» DO THIS:
Which lines of the data below contain the string "Task", with case counting? Sift those out and copy each in full.

» EXTRACTED ENTRIES:
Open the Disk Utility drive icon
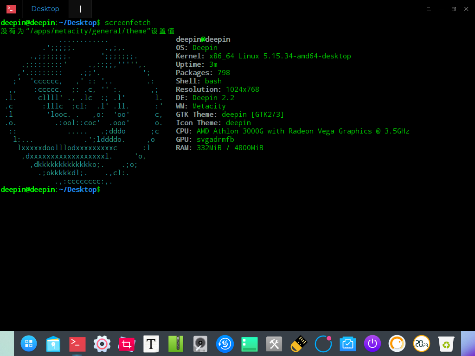This screenshot has height=356, width=475. (x=200, y=344)
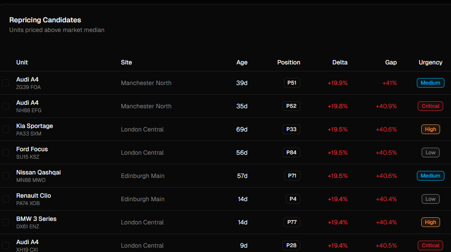Select the Kia Sportage row checkbox
Screen dimensions: 451x252
6,129
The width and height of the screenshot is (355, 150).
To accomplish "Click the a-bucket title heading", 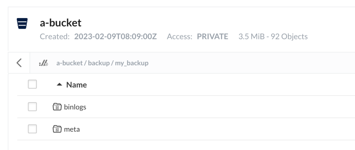I will click(60, 23).
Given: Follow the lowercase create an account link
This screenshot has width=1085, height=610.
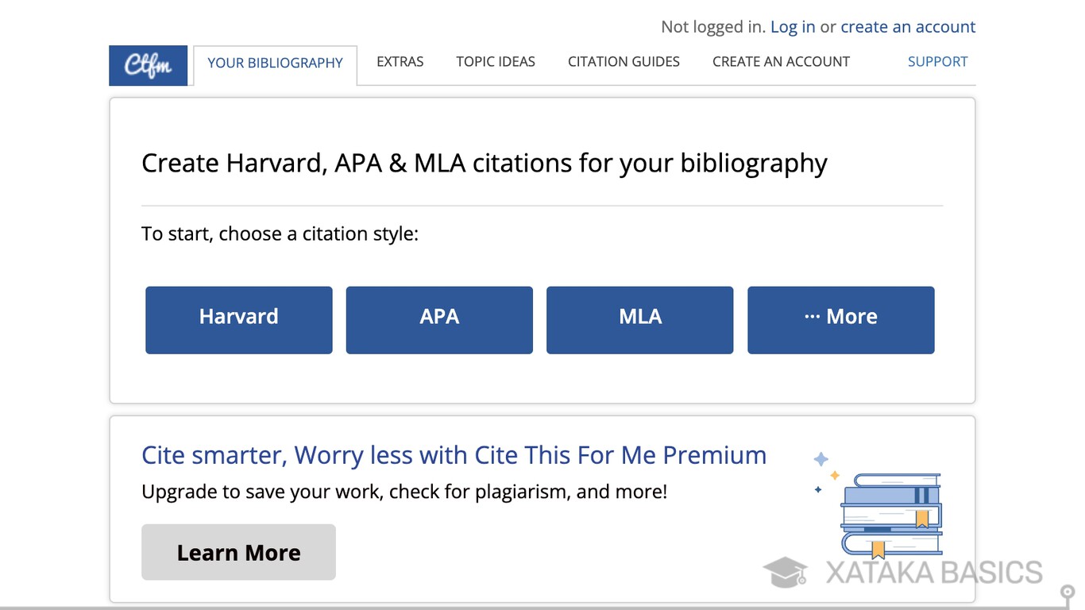Looking at the screenshot, I should pyautogui.click(x=908, y=27).
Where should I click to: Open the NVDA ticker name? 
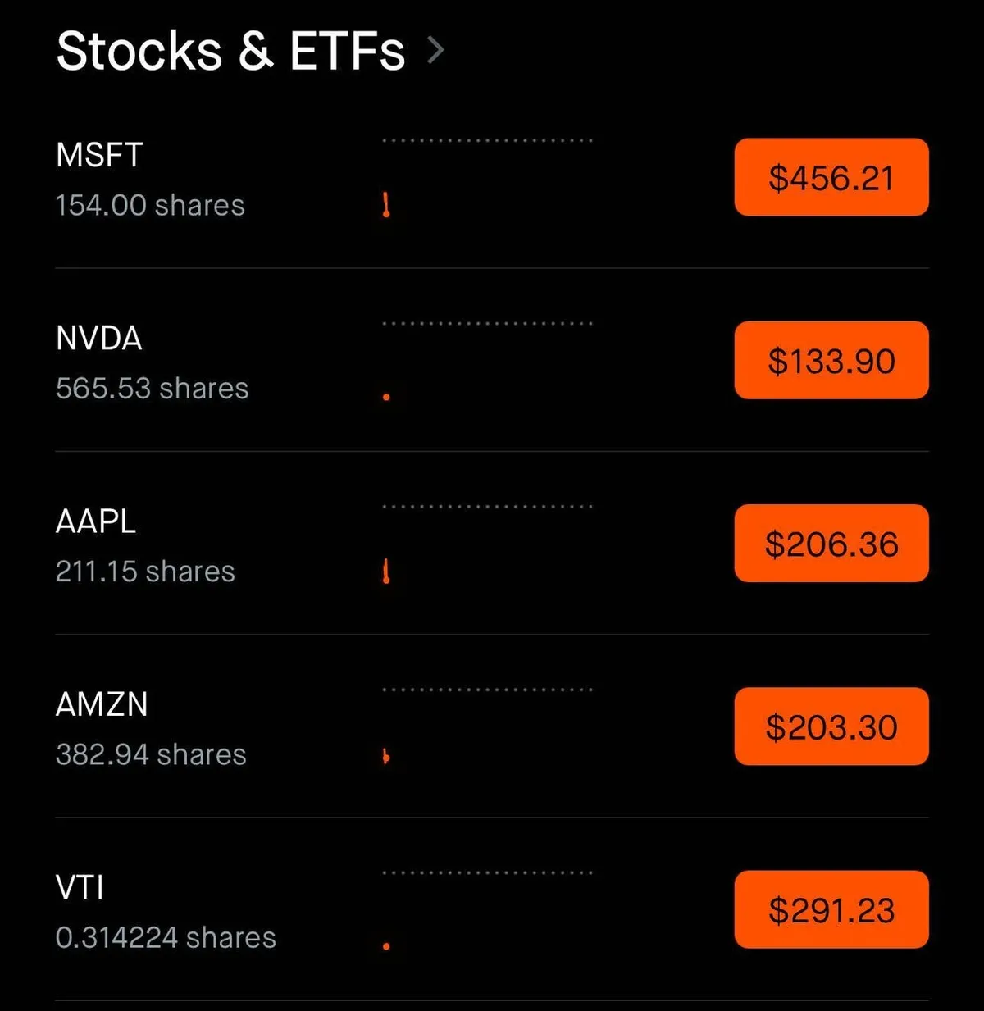click(99, 338)
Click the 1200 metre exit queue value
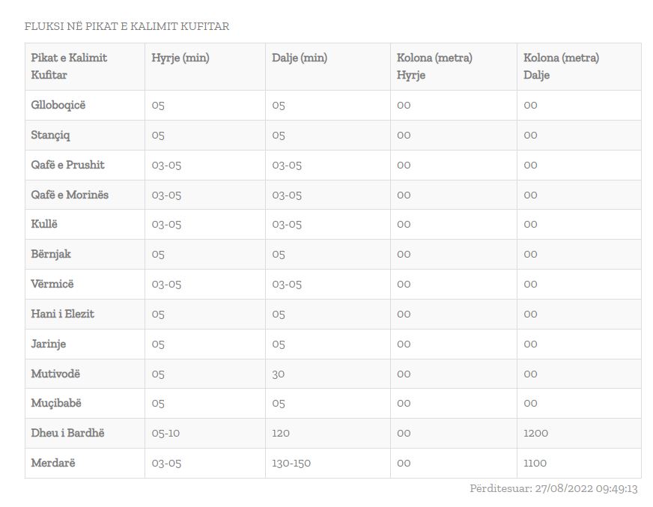The width and height of the screenshot is (653, 507). click(x=536, y=433)
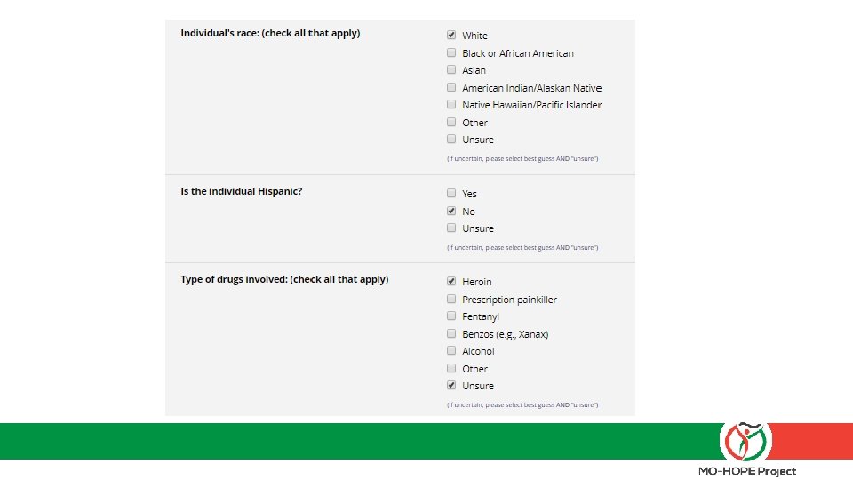
Task: Check Black or African American checkbox
Action: tap(451, 52)
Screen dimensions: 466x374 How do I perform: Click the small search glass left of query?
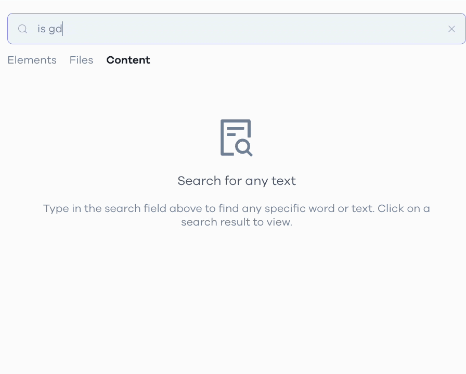tap(22, 29)
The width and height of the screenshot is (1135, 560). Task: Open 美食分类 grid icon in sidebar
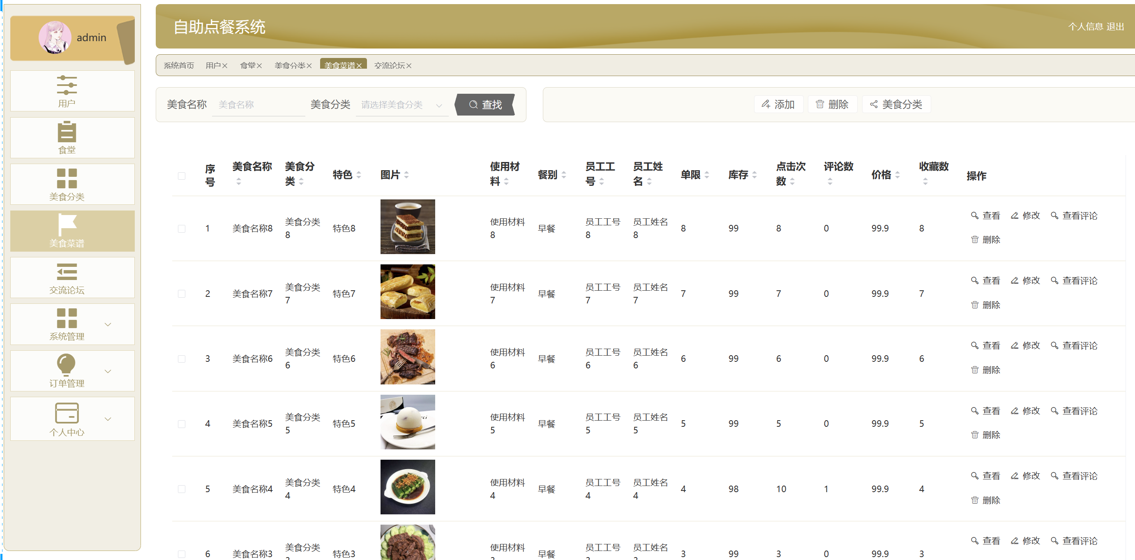pyautogui.click(x=67, y=178)
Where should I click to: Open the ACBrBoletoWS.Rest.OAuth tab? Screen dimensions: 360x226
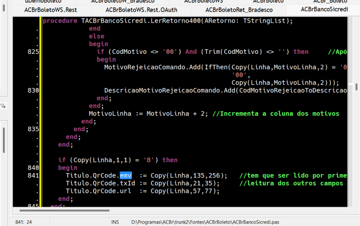142,10
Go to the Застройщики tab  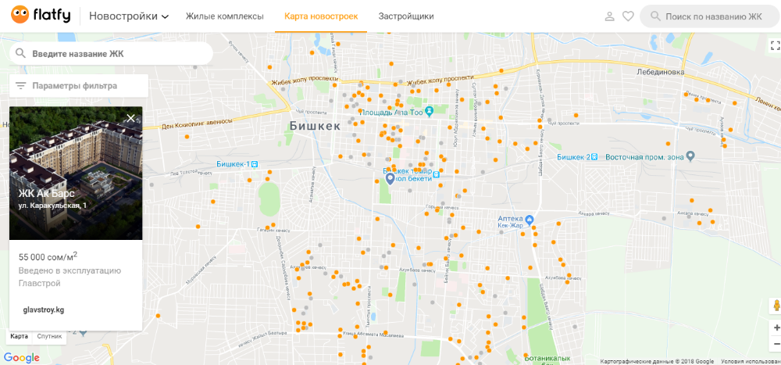coord(405,16)
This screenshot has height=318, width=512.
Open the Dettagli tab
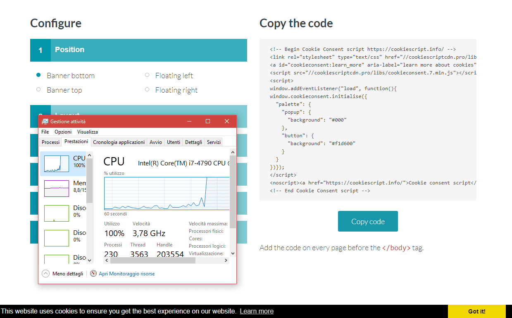point(193,142)
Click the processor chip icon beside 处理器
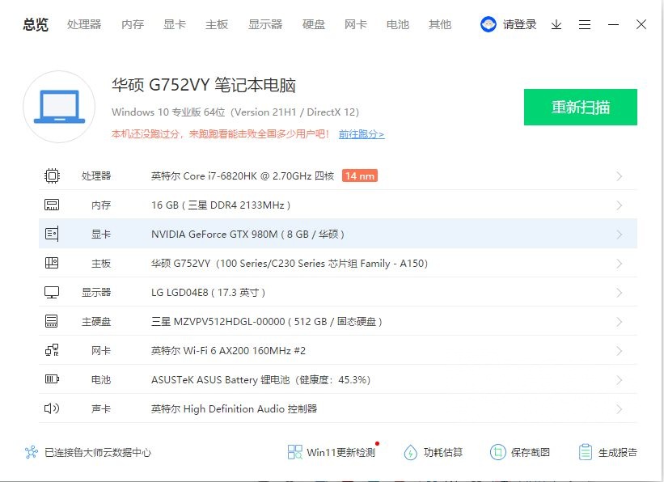This screenshot has height=482, width=664. [x=52, y=175]
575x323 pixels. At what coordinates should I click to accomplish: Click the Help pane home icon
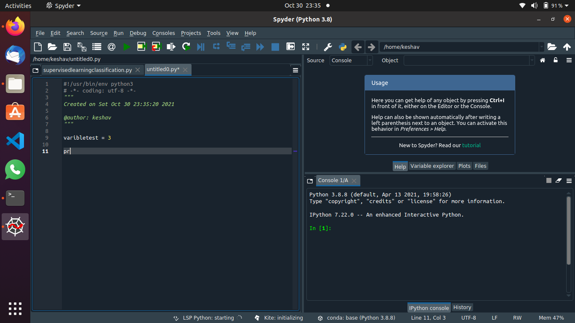click(x=543, y=60)
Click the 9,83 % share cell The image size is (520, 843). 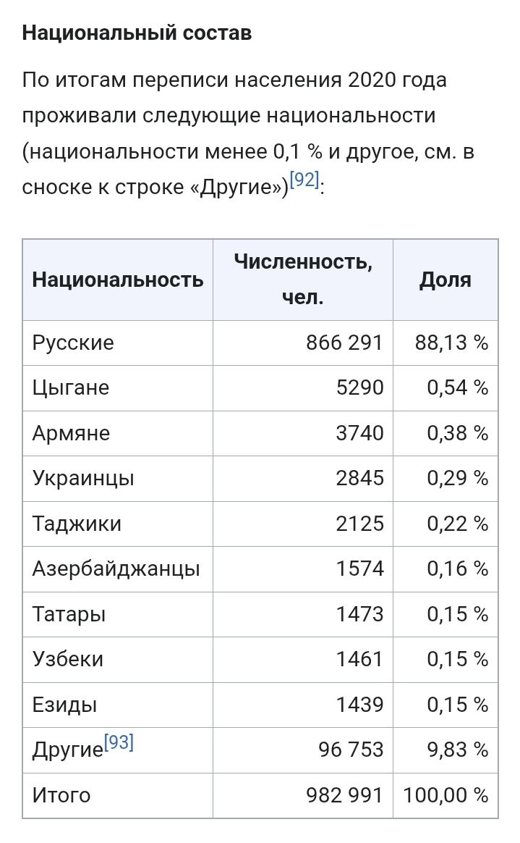click(457, 750)
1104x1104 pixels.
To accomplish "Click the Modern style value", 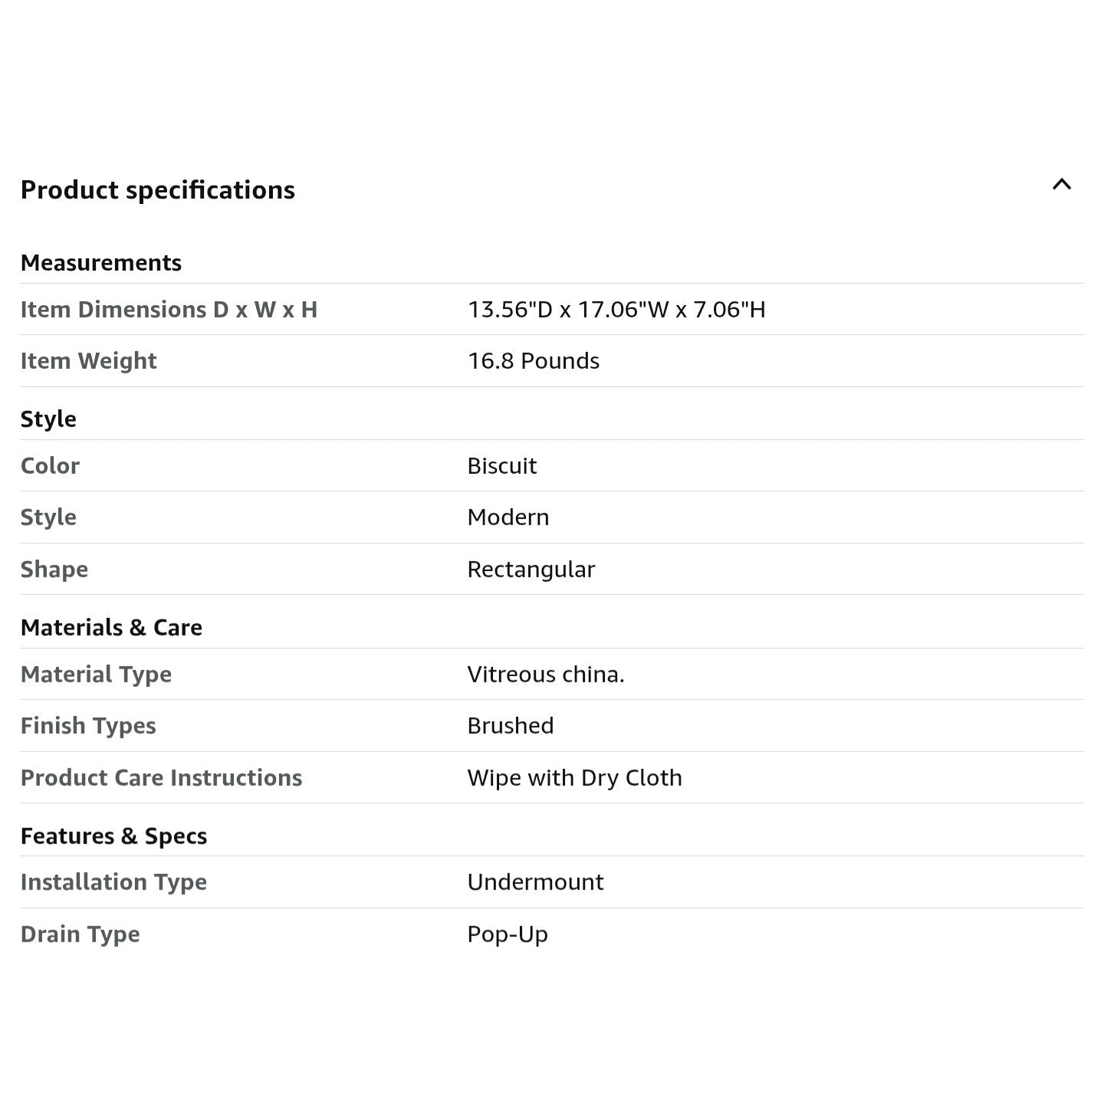I will [508, 518].
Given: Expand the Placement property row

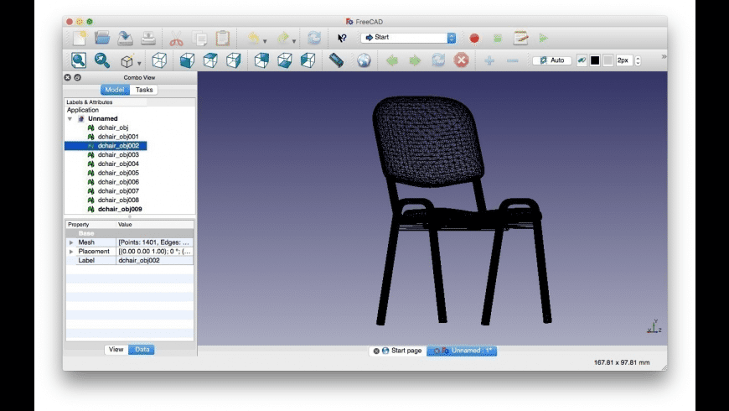Looking at the screenshot, I should pyautogui.click(x=71, y=252).
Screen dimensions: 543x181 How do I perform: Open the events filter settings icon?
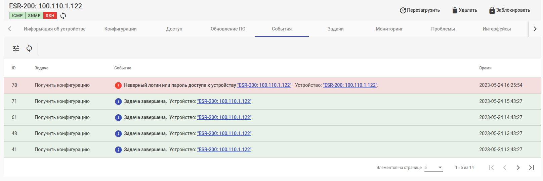click(16, 48)
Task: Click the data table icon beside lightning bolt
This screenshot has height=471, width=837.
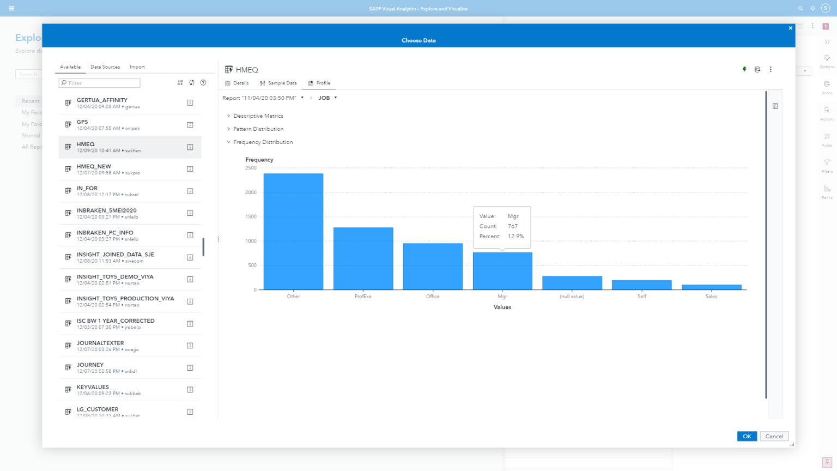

» SOLVED PROBLEM:
Task: Check Black or African American checkbox
The width and height of the screenshot is (1135, 560). Task: Open 美食分类 grid icon in sidebar
Task: Click the data table icon beside lightning bolt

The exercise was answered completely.